M.Sc Thesis


M.Sc StudentMaudlej Lina
SubjectAccelerators Management In Disaggregated Computing System
DepartmentDepartment of Electrical and Computer Engineering
Supervisor ASSOCIATE PROF. Mark Silberstein


Abstract

It is likely that next-generation disaggregated heterogeneous data centers will be composed of a wide range of computing graphics processing units (GPUs), tensor processing units (TPUs), field programmable gate arrays (FGPAs), visual computer accelerators (VCAs), SmartSSDs, and input/output SmartNICs (accelerators grouped together in shared resource pools). They will serve as the basis for new computer system designs, which will leverage fine-grained components combined on demand to build complex applications. However, existing systems lack the operating system (OS) support for this new design. Specifically, although central processing unit (CPU) cycles have become a precious commodity, existing deployments use traditional CPU-centric designs where accelerators are managed solely by the CPU, thus causing significant CPU resource consumption.

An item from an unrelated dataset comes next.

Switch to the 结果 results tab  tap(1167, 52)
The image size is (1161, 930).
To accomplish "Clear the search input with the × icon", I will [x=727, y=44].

To mitigate these limitations, we first describe a SmartNIC-offloaded solution, Lynx, where accelerator management is performed by a SmartNIC. Lynx extends SmartNICs to implement the model wherein accelerators interact directly with each other, bypassing the host CPU. We show the manner in which Lynx can manage a VCA accelerator. We also show that this design improves the system latency by 4.3x as compared to the traditional approach.

Second, we present a GPU service with FractOS. FractOS is a disaggregated OS that exposes high-level secure interfaces to allow remote operations, replacing low-level hardware-oriented device application programming interfaces (APIs). In FractOS, we adopt Lynx's first approach by allowing FractOS's interfaces to interact directly with devices without CPU involvement by offloading the critical path to SmartNICs. FractOS's invocation interface enables any device to invoke control operations on any remote system resource without running a low-level driver.

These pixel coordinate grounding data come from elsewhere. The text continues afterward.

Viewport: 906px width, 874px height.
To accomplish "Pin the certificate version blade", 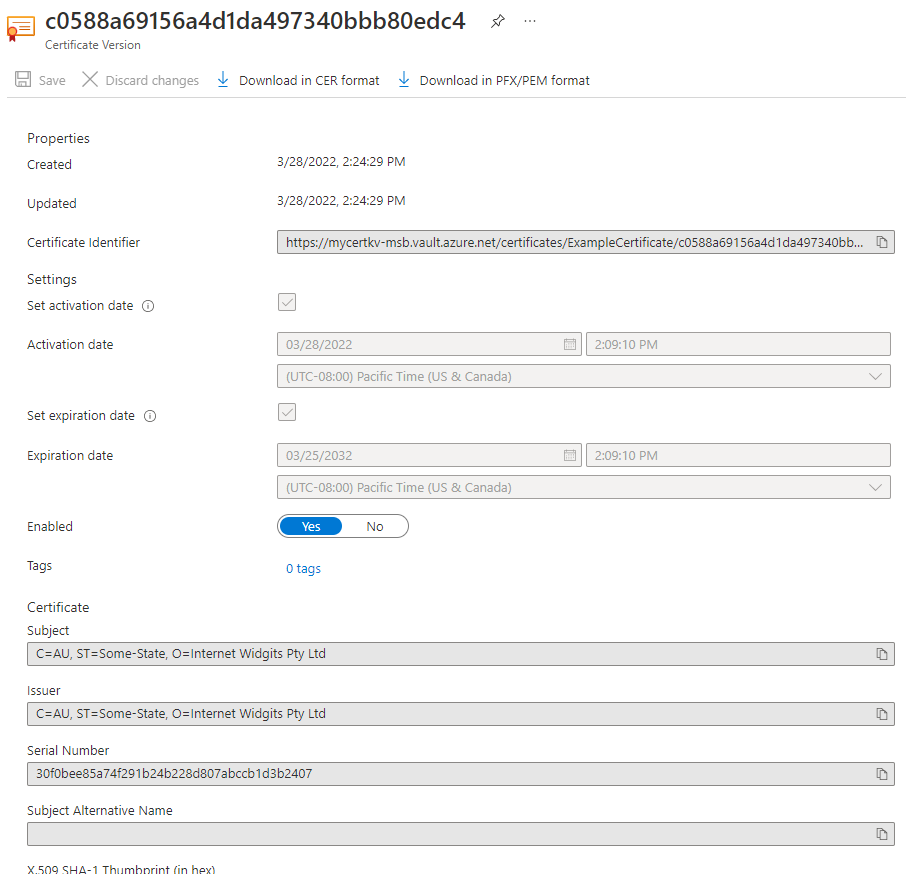I will 497,21.
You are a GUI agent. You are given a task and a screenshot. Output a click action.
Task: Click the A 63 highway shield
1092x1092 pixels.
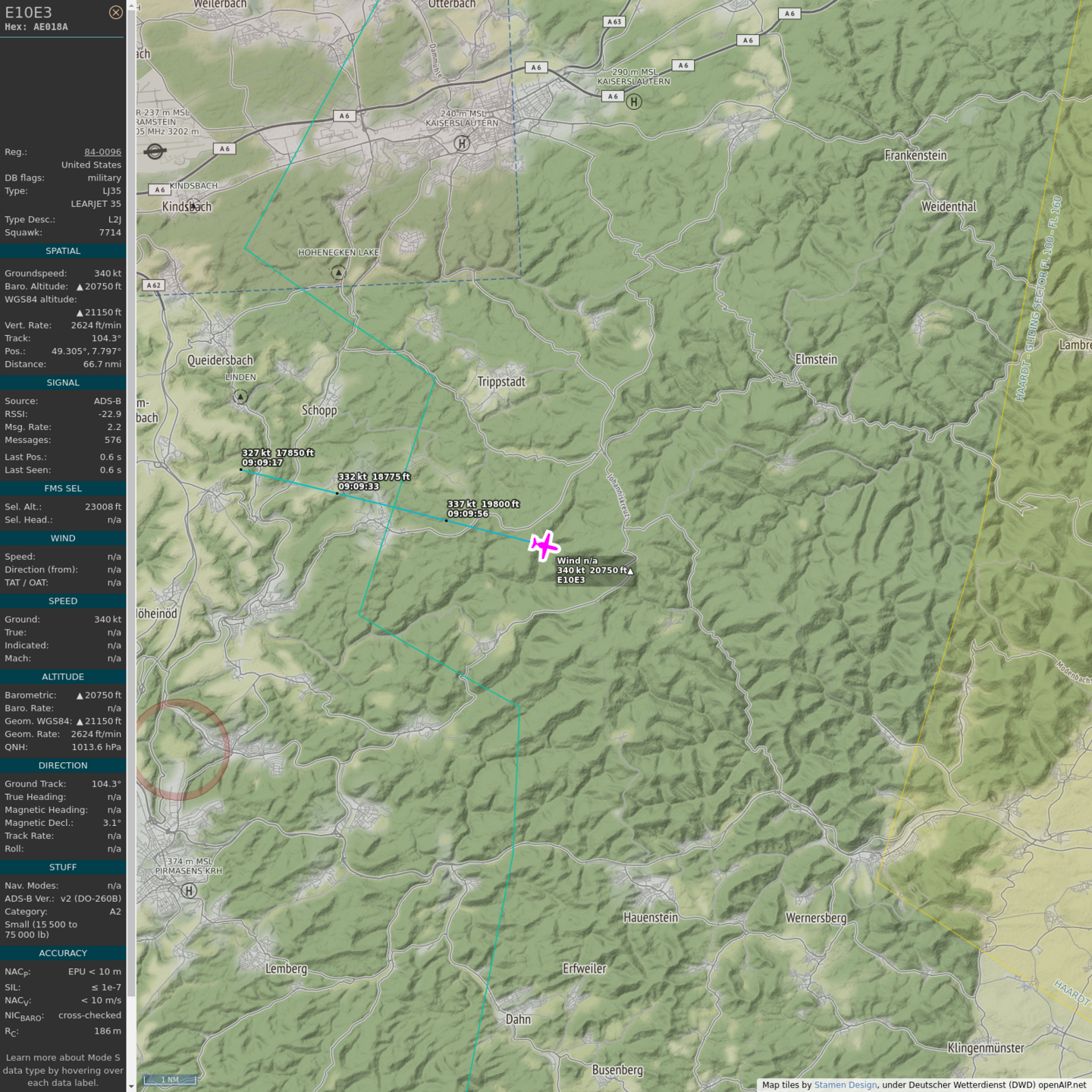coord(614,22)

We evaluate the FractOS GPU service on a FractOS controller that runs on host CPUs or SmartNICs. We show that the overheads of our GPU service prototype are relatively small and the SmartNIC deployment of the FractOS controller is still faster than the state-of-the-art rCUDA remote GPU service. We also show that we achieve near-optimal throughput with more than one in-flight request.

These results pave the way to using SmartNICs for accelerator management in modern disaggregated data centers.